Statistical Software

Advances in human genetic research are fueled by advancements in technology and methodologies. To this end, the center’s faculty have developed analytical framework to address the biological, epidemiological, statistical, or evolutionary questions encountered in human genetics. In particular, the center’s faculty have developed the following statistical software that is commonly used in genetic epidemiology studies:

  • BVS is an R package that focuses on analyzing case-control association studies involving a group of genetic variants. The main focus is to model the outcome variable as a function of a multivariate genetic profile using Bayesian model uncertainty and variable selection techniques. The package allows for numerous genetic predictors to be modeled either jointly as main effects, in combination as expected haplotypes, conditional on the current SNPs selected in a model and the ability to model rare variants via the Bayesian Risk Index. Most notably, the package allows for the incorporation of external biological information via a set of specified prior covariates to inform the marginal inclusion probabilities.

     

  • eGRM is a genetic relationship matrix constructed based on genome-wide genealogies inferred from genetic data. Conditioning on the genealogies, the eGRM can reveal more details of finer-scale population structure. Published in Fan et al. AJHG 2022 (PMID: 35417677)
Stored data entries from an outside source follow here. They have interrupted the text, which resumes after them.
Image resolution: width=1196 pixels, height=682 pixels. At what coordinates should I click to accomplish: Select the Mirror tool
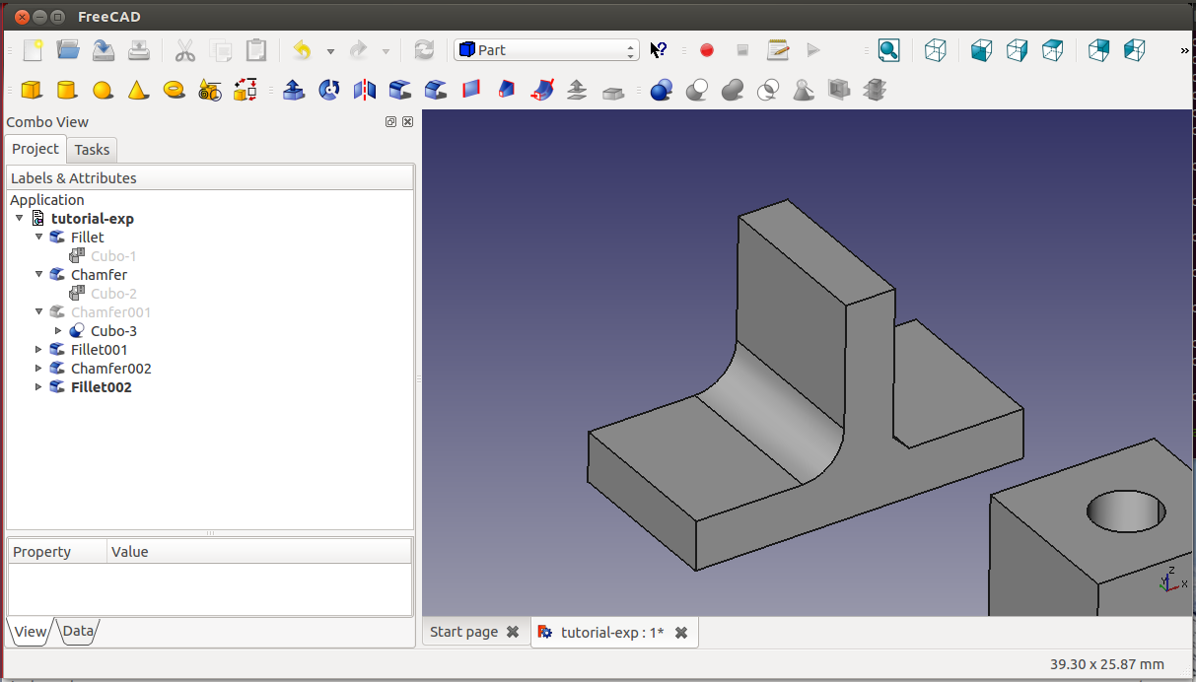pos(365,91)
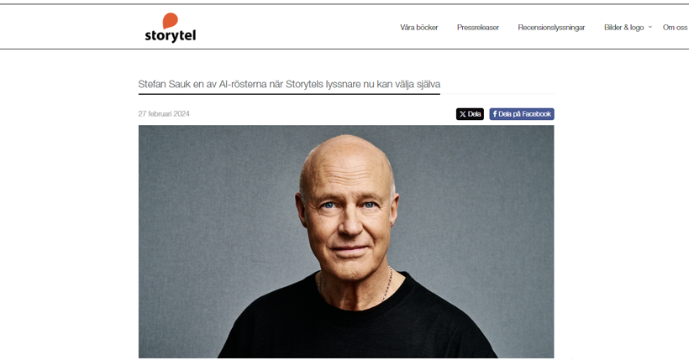689x360 pixels.
Task: Expand the chevron next to Bilder & logo
Action: 650,27
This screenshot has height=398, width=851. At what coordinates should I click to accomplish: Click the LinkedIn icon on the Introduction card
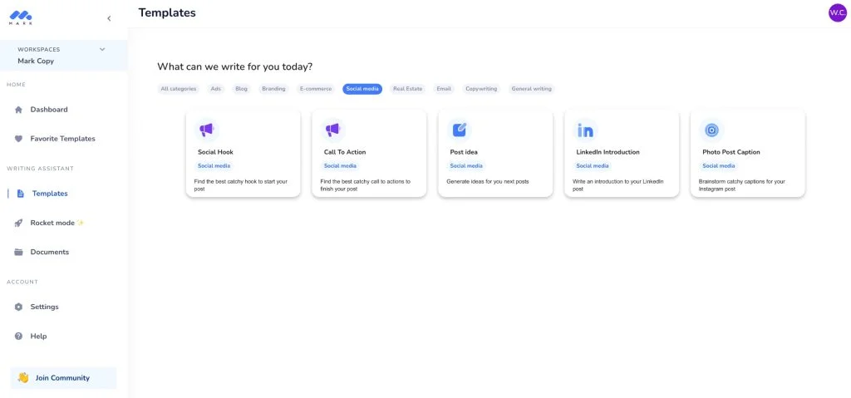pos(585,130)
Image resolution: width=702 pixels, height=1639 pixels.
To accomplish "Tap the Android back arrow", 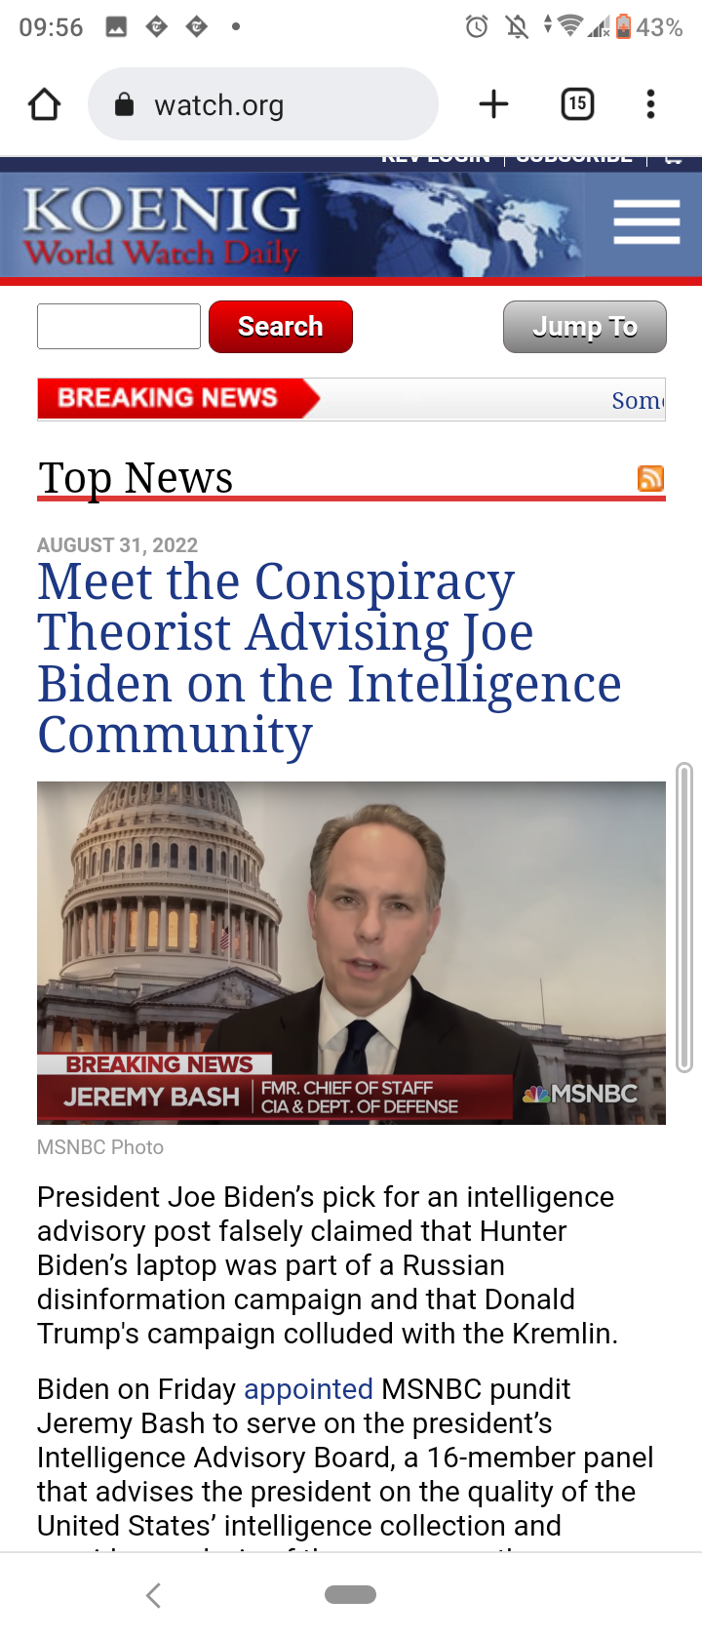I will (x=153, y=1595).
    Click here to learn more.

  • FIZI leverages functional information together with reference linkage-disequilibrium (LD) to impute GWAS summary statistics (Z-scores).

     

  • FOCUS is software to fine-map transcriptome-wide association study statistics at genomic risk regions. The software takes as input summary GWAS data along with eQTL weights and outputs a credible set of genes to explain observed genomic risk.

    Click here to learn more.

  • JAM is a scalable algorithm for joint analysis of marginal summary statistics for the re-analysis of published marginal summary statistics under joint multi–single nucleotide polymorphism (SNP) models. The correlation is accounted for according to estimates from a reference data set and models. SNPs that best explain the complete joint pattern of marginal effects are highlighted via an integrated Bayesian penalized regression framework.
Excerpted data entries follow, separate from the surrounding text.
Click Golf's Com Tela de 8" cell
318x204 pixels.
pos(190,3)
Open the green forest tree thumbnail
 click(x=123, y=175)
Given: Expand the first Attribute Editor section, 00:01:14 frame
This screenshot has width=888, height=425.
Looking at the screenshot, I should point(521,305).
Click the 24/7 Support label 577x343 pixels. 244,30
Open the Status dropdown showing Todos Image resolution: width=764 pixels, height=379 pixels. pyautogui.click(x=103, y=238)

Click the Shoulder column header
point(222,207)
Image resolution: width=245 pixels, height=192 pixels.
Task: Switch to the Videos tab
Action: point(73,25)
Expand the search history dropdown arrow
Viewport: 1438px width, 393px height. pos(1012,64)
    Click here to learn more.

  • gLike performs demographic inference and estimate parameters of a demographic model based on genealogical trees. Published in Fan et al. bioRxiv 2023 (PMID: 37873208)

    Click here to learn more.

  • LUCID is an integrative model to estimate latent unknown clusters, aiming to both distinguish unique genomic, exposure and informative biomarkers or “-omic” effects while jointly estimating subgroups relevant to the outcome of interest.
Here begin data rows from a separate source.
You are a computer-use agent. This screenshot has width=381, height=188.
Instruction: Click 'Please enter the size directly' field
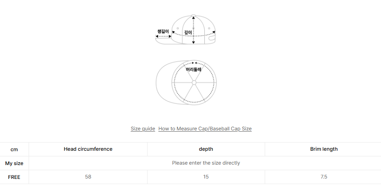[x=206, y=163]
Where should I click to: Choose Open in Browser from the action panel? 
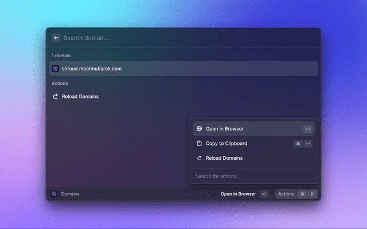[225, 129]
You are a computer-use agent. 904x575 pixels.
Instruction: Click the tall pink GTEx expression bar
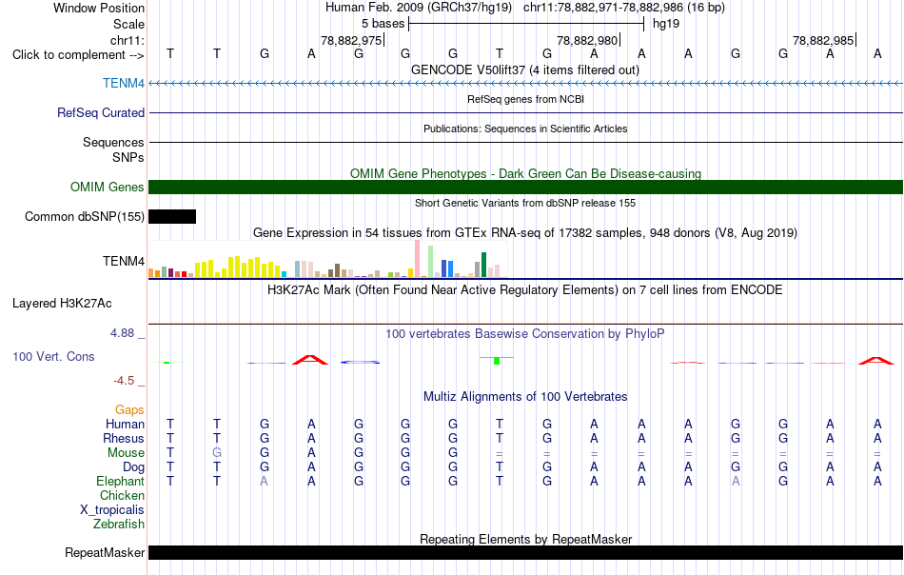(x=418, y=258)
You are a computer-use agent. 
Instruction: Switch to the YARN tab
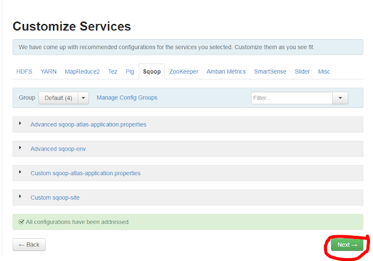coord(48,71)
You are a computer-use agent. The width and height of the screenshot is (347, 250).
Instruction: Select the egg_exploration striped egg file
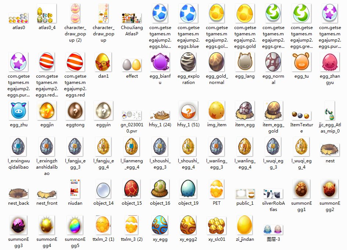188,62
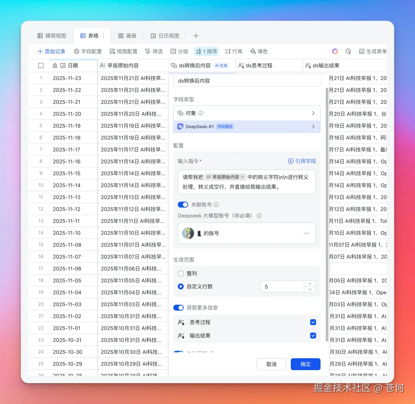Increase row count with the stepper arrow
Image resolution: width=415 pixels, height=404 pixels.
pyautogui.click(x=310, y=284)
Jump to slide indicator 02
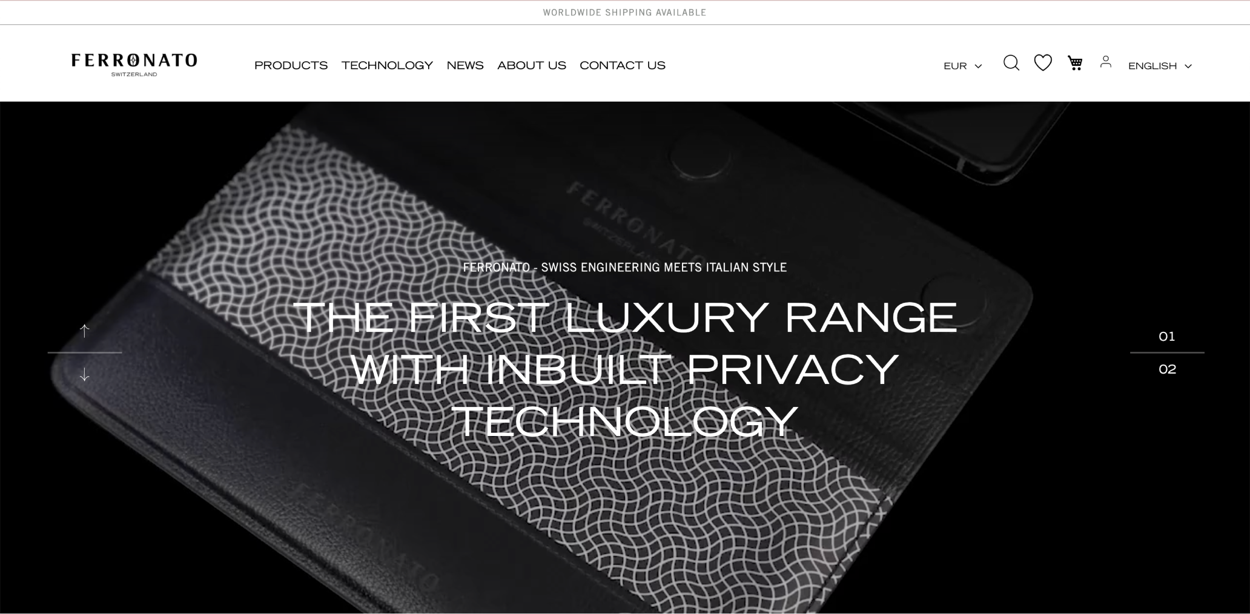The height and width of the screenshot is (614, 1250). 1167,369
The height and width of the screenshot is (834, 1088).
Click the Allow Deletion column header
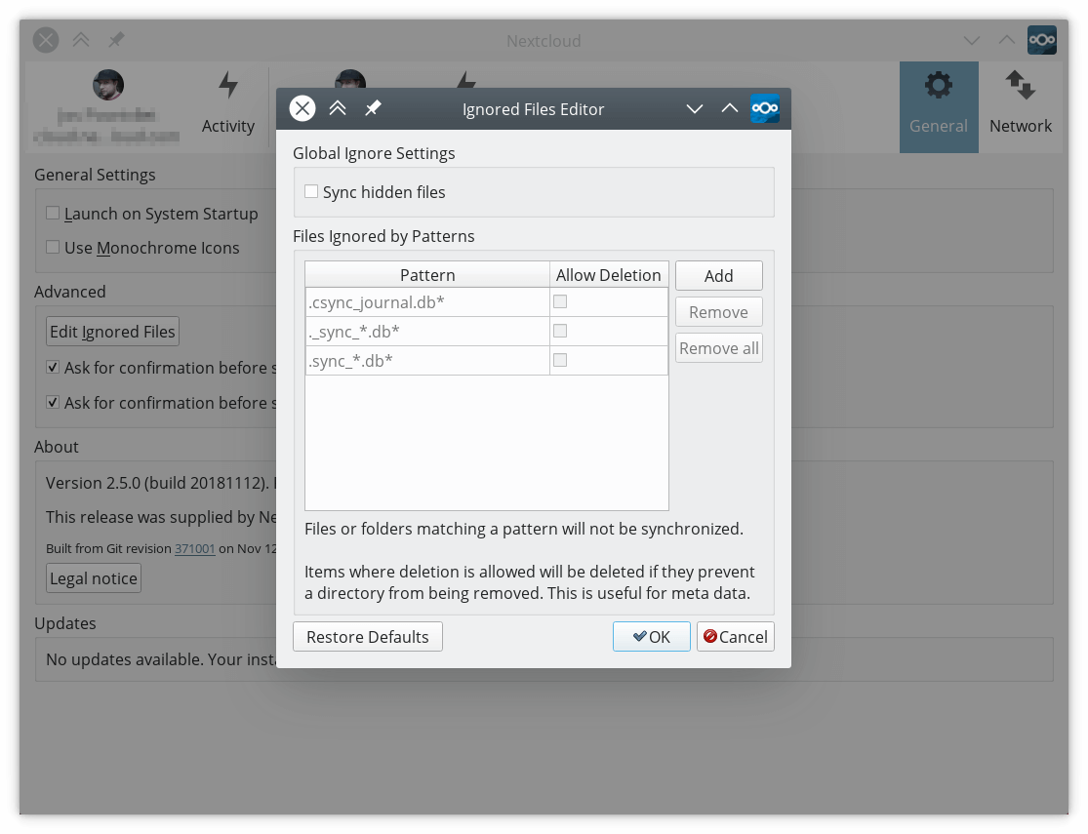point(609,275)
    Click here to learn more.

  • PriorityPruner can prune a list of SNPs that are in high linkage disequilibrium (LD) with other SNPs in the list, while preferentially keeping/selecting SNPs of higher priority (e.g., the most significant SNPs in a GWAS). A user can input data in PLINK format with corresponding SNP annotation, including p-values and other SNP characteristics used for prioritization.

    PriorityPruner iterates over the entire list of inputted SNPs, in order of descending priority (e.g., lowest to highest p-value), to select LD-independent SNPs according to customizable options and thresholds.

    Click here to learn more.

  • RHOGE is an R package that estimates the genome-wide genetic correlation between two complex traits (diseases) as a function of predicted gene expression effect on trait (ρge). Given output from two transcriptome-wide association studies, RHOGE estimates the mediating effect of predicted gene expression and estimates the correlation of effect sizes across traits (diseases). This approach is extended to a bidirectional regression that provides putative causal directions between traits with non-zero ρge.

    Click here to learn more.

  • TWAS Simulator is software to simulate a complex trait as a function of latent steady-state expression, fit eQTL weights in independent data, and perform GWAS+TWAS on the simulated complex trait.